County and FWS win prairie dog lawsuit

Court determines EPA listing is not warranted

By Adam Broderick

The United States District Court ruled in favor of Gunnison County and the U.S. Fish and Wildlife Service in their case against plaintiff WildEarth Guardians on Tuesday, September 8.

Defendants in the case were also the American Petroleum Institute and Western Energy Alliance. The court denied WildEarth’s petition to list the Gunnison prairie dog as either an endangered or a threatened species under the Endangered Species Act (ESA), concluding that prairie dog populations are stable and a listing is unnecessary.

According to the ESA, to be considered “endangered” a species must be in danger of extinction throughout all or a significant portion of its range, and a “threatened” species is one that is “likely to become an endangered species within the foreseeable future throughout all or a significant portion of its range.”

The Gunnison prairie dog inhabits grasslands in the Four Corners region and is one of five species of prairie dogs in North America.

Since 2004, WildEarth Guardians has been working to list the Gunnison prairie dog under the ESA, and the Fish and Wildlife Service (FWS) has been fighting to keep the species from being listed. WildEarth’s petition to list the species originally came up because cases of the plague were being discovered among the species, but the FWS as well as Gunnison County maintain that populations are now stable and that no threats are placing or are expected to place either subspecies in danger of extinction.
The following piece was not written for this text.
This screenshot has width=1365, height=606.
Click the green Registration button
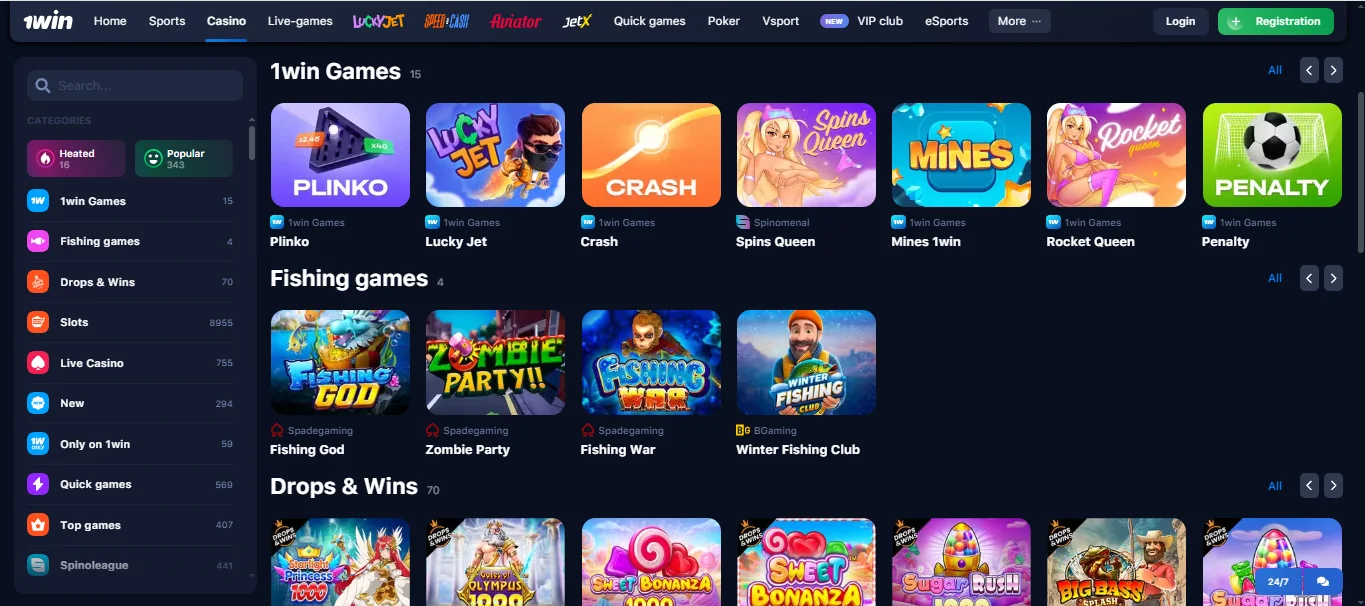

Court documents show that in 1916 the Gunnison prairie dog occupied about 24.3 million acres. By 1961, largely due to disease and poisoning, it only occupied about 1 million acres. But in 2013, the species occupied about 23.4 million acres and those numbers have been stable since 2005.

In 2008, the FWS determined that listing the species was not warranted in the “prairie portion” of the species’ range but was warranted in the “montane portion” (higher elevation, wetter climate). However, WildEarth argued that there was no evidence the two were of a separate subspecies. In 2013, the FWS determined that the Gunnison prairie dog could be divided into two different subspecies: Cynomys gunnisoni gunnisoni (montane), and C.g. zuniensis (prairie). The FWS concluded that neither subspecies warranted listing pursuant to the ESA because neither subspecies is in danger of extinction.

WildEarth sued the FWS with the intention to have the entire species listed, saying the FWS “unlawfully and arbitrarily” divided the species into two subspecies based on portions of the species’ range. WildEarth won that lawsuit, saying ambiguous language made the subspecies division insufficient, and the court overturned the FWS determination of the two subspecies.

Most recently, the FWS determined that regardless of subspecies the Gunnison prairie dog should not be listed under the ESA because neither subspecies is truly facing danger of extinction or endangerment.

Gunnison County attorney David Baumgarten says the FWS determined that the species shouldn’t be listed at all, “because issues with plague have been resolved with new techniques, and a conclusion that the species recovers well even from a plague episode.”

The FWS and Gunnison County (as well as American Petroleum Institute and Western Energy Alliance) prevailed in this case, but Baumgarten says he has no idea if WildEarth will appeal the decision.